The annual International Society for Technology in Education (ISTE) conference in Philadelphia was an amazing event. After my own presentations I had the opportunity to attend a few panels, playgrounds, and peruse the exhibition hall. Tech Education is vibrant, diverse, and this year, pedagogy at the forefront. ISTE is about utilizing technology to create inclusive spaces to transform learning and help every student and teacher succeed.

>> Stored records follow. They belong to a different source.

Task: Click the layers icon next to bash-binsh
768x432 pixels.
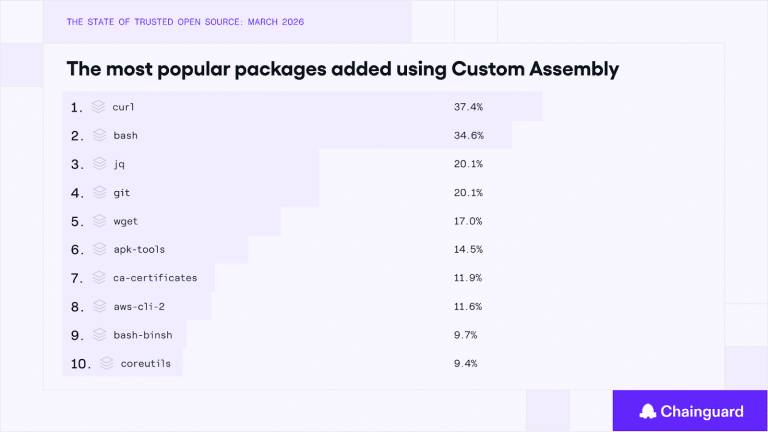Action: pos(99,334)
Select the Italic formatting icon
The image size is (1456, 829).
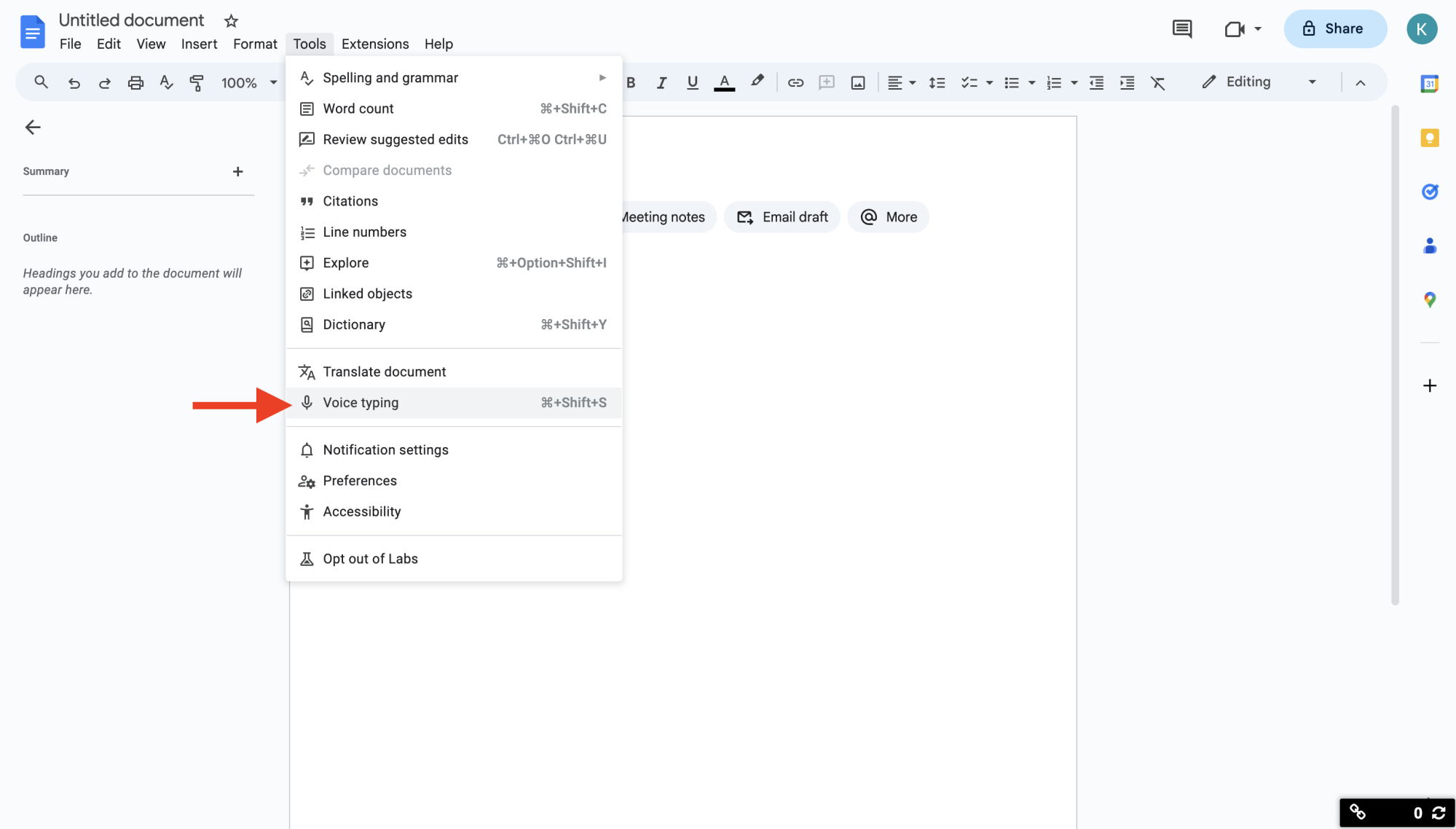click(661, 82)
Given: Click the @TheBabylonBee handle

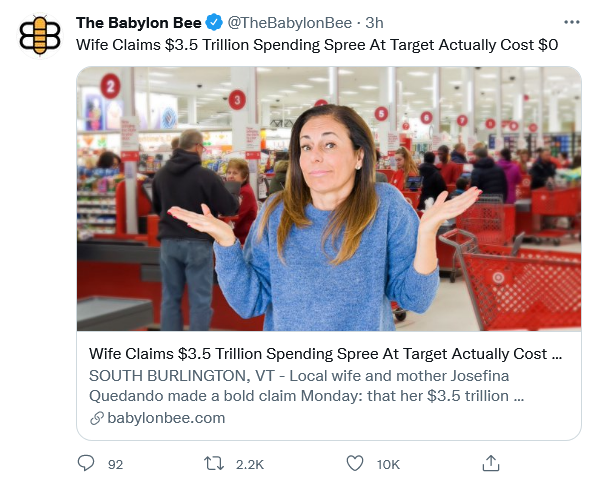Looking at the screenshot, I should (x=290, y=23).
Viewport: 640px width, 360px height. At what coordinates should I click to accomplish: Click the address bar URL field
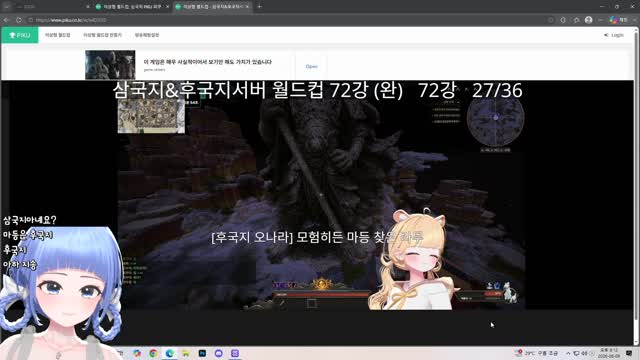coord(286,20)
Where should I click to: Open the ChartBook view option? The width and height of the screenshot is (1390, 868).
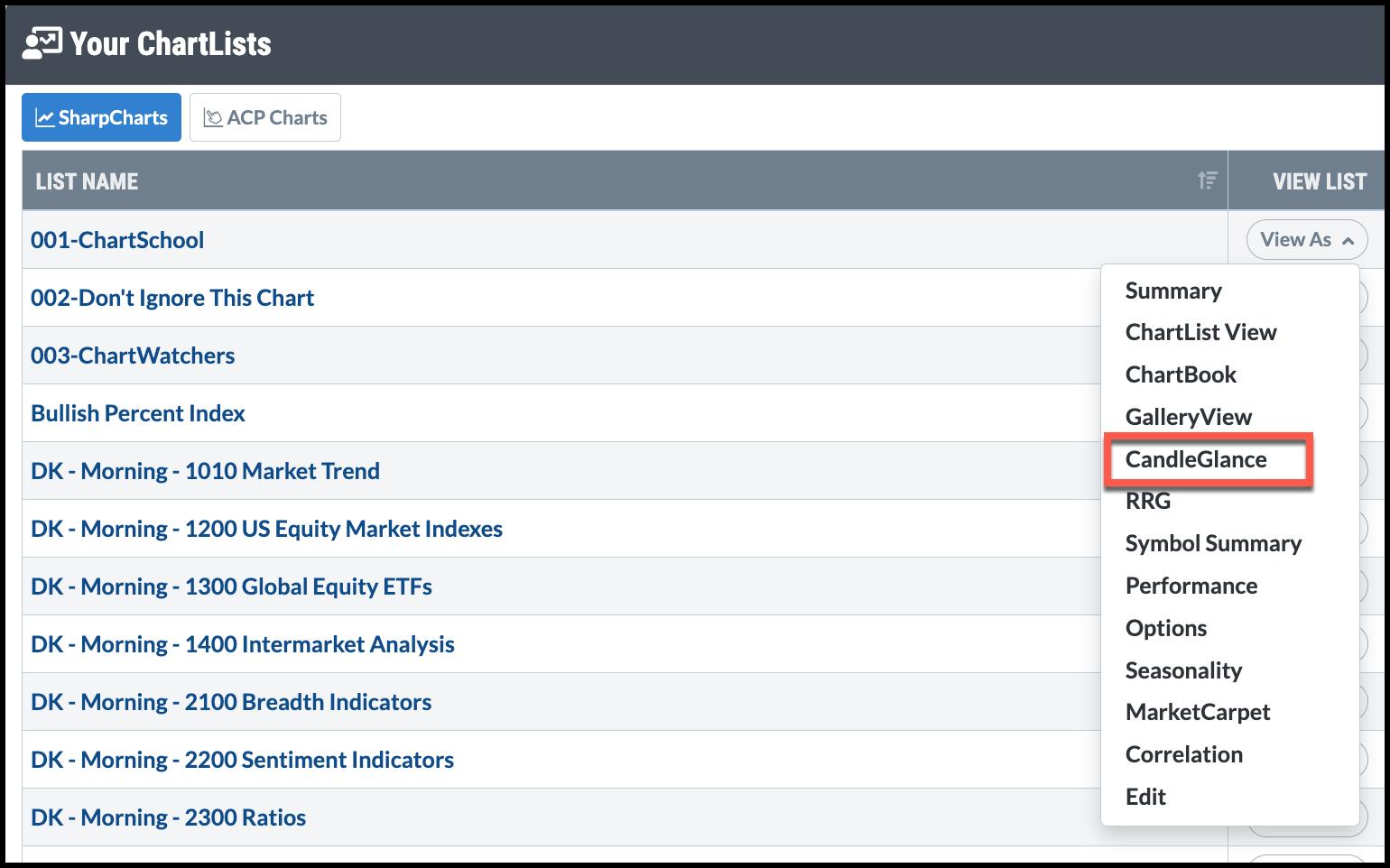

Here are some highlights from this year’s conference
“Personalized learning pathways empower students to pursue their passions while encouraging them to take more responsibility for their education.” — NESSC
Education As Choose Your Own Adventure – Choice is key helping students learn, dig deep, and apply their understanding. Offering students options by product, tech tool, and process personalizes learning and allows all students to meet the learning targets. Author and educator Matthew Oberrecker states, “when learning is truly personalized, each student has a voice in the learning process. Within this framework lies a core vision for 21st century teaching and learning: a symbiotic relationship between pedagogy, technology, and 21st century skills.” Choice and voice are at the forefront of education whether addressing students or teacher education. Choice boards, badges, non-linear classroom experiences, flipped learning are a few ways to differentiate and personalize learning.
Get App-y – There are so many apps and Chrome Extensions that can help assist our students to be better researchers, writers, and readers. Using a grammar extension like No Red Ink or Grammarly can help our students write more fluid and correctly. Using text to speech extension like Voice Note II can help our struggling readers and writers. Using ad blockers like Mercury Reader can eliminate distractions and leave only text and images for an easy reading of any site. These extensions and apps provide opportunities to support all learners. Assistive Technology Education, Mike Marotta exclaims, “By leveraging the power of this common browser, we can make significant customization to meet the needs of [not only] struggling students [but all our students].”
AR & VR – In my book Personalized Reading I write about augmented reality and virtual reality as an entryway for building background knowledge and expanding world knowledge. Both AR and VR allows you to explore gaming and simulations or virtual environment experiences. Metaverse Augmented Reality, Quiver for Education, Nearpod, CoSpaces and Merge Cube apps like Explorer, Dig, and Mr. Body create immersive experiences. It is not just about providing these experiences, but allowing students and teachers to create and personalize interactive learning. Check out Jen and Brian Cauthers’ resources for all things mixed reality.
Robots – I am so excited for the literacy connections between robots and my ELA class this year. I am actually getting a flock of Finch Robots from Hummingbird Robotics for my classroom in the upcoming school year. There are many robotics companies in the market today but it is the applications and connections to the learning standards that are key. In order to empower our learners as creators, designed, and engineers they will need to learn to code, build, and think outside of the box. Robotics can help us meet these objectives. Robots provide exposure to STEM activities, involving computational thinking and exploring solutions to real-world problems, along with tapping creativity. Sphero, Sphero mini, Ozobot, and Coding Mice are other robots where no coding experience necessary to use these tools.
Digital Citizenship – Richard Culatta, CEO of ISTE, said it best in his passionate plea to #ISTE18 attendees at the opening keynote in Chicago! “Digital citizenship, it turns out, is not a list of ‘don’ts’ but a list of ‘dos’,” Richard Culatta says. “And never has it been more important than it is now.” He returned to this idea in this year’s #ISTE19 since digital citizenship is essential in our world today and must be seamlessly infused it into the instructional day. BrainPOP, Common Sense Education and the Digital Driver’s License provide digital citizenship curriculum to empower students to create their own digital content to show how they’ve internalized the themes and importance of digital citizenship including the opportunity to create their own movies, text- and block-based coding projects, and personalized concept maps.